The war that sparked them is long over. Israel neither sought it nor needed it. Yet the chants persist, week after week, louder, uglier: ‘Sanction Israel.’ ‘Israel is evil as F**k!’ ‘Free Palestine.’ The slogans mutate, the hostility escalates, the message is unmistakable.
And the uncomfortable truth is this: it happens because we let it happen.
We learned that lesson early. On October 9, 2023, just two days after 1,200 Israelis were slaughtered and around 250 hostages dragged into Gaza, crowds gathered on the Sydney Opera House steps. Antisemitic chants rang out under blue-and-white sails lit in solidarity with Israel: ‘Gas the Jews!’ ‘F**k the Jews!’ Officials tried to sanitise the scene, insisting the crowd had shouted, ‘Where’s the Jews?’ Downplaying hatred did not defuse tensions.
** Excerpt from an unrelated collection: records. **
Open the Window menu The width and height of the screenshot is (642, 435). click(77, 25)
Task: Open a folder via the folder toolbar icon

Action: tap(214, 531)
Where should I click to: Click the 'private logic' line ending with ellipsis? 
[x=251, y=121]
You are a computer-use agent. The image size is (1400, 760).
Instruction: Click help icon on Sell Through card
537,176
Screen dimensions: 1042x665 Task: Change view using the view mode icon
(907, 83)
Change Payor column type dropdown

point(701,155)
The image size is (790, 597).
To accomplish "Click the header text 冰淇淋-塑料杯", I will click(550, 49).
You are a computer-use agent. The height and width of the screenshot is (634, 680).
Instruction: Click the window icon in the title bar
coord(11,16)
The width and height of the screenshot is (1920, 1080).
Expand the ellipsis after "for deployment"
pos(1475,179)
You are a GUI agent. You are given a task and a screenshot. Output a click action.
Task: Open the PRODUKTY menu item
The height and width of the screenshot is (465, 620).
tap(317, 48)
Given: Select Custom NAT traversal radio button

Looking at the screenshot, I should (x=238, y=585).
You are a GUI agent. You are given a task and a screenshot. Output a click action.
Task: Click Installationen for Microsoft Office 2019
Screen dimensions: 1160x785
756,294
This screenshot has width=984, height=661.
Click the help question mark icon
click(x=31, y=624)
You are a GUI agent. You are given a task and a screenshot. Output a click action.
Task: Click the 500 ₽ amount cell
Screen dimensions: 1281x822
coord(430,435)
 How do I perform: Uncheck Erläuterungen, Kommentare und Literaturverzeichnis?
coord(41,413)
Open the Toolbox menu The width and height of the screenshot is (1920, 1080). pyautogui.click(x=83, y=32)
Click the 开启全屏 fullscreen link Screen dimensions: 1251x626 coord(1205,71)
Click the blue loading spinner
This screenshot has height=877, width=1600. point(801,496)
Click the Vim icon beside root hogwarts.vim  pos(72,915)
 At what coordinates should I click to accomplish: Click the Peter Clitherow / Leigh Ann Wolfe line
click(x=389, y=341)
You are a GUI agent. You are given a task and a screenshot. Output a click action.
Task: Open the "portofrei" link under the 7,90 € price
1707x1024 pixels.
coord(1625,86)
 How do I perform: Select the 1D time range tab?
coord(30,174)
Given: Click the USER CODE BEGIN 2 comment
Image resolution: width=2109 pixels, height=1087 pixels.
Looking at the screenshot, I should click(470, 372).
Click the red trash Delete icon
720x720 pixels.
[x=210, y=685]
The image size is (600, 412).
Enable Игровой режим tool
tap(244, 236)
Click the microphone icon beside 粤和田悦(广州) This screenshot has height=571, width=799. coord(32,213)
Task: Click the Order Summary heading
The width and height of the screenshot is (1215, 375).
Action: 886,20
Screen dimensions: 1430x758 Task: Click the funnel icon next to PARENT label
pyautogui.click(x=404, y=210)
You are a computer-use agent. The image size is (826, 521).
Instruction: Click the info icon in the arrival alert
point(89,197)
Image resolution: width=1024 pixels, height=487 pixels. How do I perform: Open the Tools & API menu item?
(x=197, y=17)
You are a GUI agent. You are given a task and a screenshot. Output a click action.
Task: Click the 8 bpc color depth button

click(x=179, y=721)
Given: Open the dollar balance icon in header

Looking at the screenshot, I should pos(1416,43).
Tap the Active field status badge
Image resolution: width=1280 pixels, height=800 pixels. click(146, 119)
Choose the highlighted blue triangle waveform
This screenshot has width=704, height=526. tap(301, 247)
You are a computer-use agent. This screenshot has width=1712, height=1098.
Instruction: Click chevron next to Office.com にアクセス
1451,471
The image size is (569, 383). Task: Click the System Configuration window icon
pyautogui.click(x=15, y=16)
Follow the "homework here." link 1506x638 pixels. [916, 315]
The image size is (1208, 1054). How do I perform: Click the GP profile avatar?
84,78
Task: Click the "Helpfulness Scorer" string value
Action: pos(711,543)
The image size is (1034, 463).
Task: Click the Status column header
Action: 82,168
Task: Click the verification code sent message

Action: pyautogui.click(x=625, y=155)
It did the opposite. It advertised impunity. It showed that appeasement works.
Nuremberg is a historical drama that reconstructs the post-second world war trials of senior Nazi leaders, capturing not only the scale of the crimes of genocide, mass murder, and ideological terror, but also the moral and psychological mechanisms that allowed ordinary people to commit extraordinary evil. The film portrays the defendants not as monsters, but as human beings who embraced monstrous beliefs. Cruelty was repackaged as duty, violence as patriotism, genocide as necessity. It is terrifying precisely because it is recognisable.
The film’s most disturbing truth is simple, human beings are far more malleable than we like to think. Few of us believe we could be shaped by ideology. The Nuremberg defendants believed they were innocent too, loyal to their grotesque beliefs to the very end.
Today’s protests reveal the same mechanisms. Hatred is taught, not innate. Once a moral compass is replaced by ideological certainty, behaviour follows a predictable script. Ask some committed pro-Palestinian protesters a nuanced question, and the response is often a chant. Slogans replace argument. Ideology speaks for them.
These events did not emerge spontaneously. For years, Western universities and institutions have accepted large sums from foreign governments such as Qatar, whose ideological aims diverge sharply from liberal democratic values. The result is a culture where certain narratives are amplified, others silenced, and Western guilt over its past is treated as civic religion.
Israel becomes the ultimate symbolic target. For extremist movements that celebrated October, Israel is more than a country. It is the front line between their worldview and the West. Some released hostages have reported captors framing their struggle as extending to Western capitals once Israel is destroyed. We can see how countries like France, the United Kingdom and Australia are slowly falling to these ideologies. Easy to dismiss? Perhaps. Until it isn’t.
Ideology thrives on simplification: oppressed versus oppressor, righteous versus evil. Empathy disappears. Israeli civilians vanish from the conversation. They are reimagined as colonial occupiers, newcomers from 1948, ‘white’ invaders from Germany who are committing genocide and apartheid. Facts, history, and nuance are irrelevant. Ideology cares only that loyalty to the narrative is maintained.
This pattern extends beyond Israel. Calls to dismantle Australia as a settler colonial state, hijacked in association with the Palestinian cause, demonstrate the same ideological logic. Historical truth that Jews are indigenous to the land of Israel, the land of Judah, the origin of the term ‘Jew,’ later renamed ‘Palestine’ after the destruction of the Second Temple, is irrelevant to the ideology. Facts do not matter; conformity does.
Nuremberg reminds us that ideological conditioning reshapes the moral landscape long before it reshapes behaviour. In a chanting crowd, belonging intoxicates. Doubt becomes treason. Complexity and questioning become betrayal. Coercion is unnecessary when a slogan will do the work.
Those who fail to learn from the past are doomed to repeat it. Perhaps our government allows history to repeat itself because votes matter more than principle, because ideological conformity is politically convenient.
If Australia wants to stop the slide into imported extremism, history delivers a stark warning: ideology’s power lies not in obscuring facts, but in erasing our humanity. Once that blindness takes hold, the consequences are no longer abstract. They become painfully real.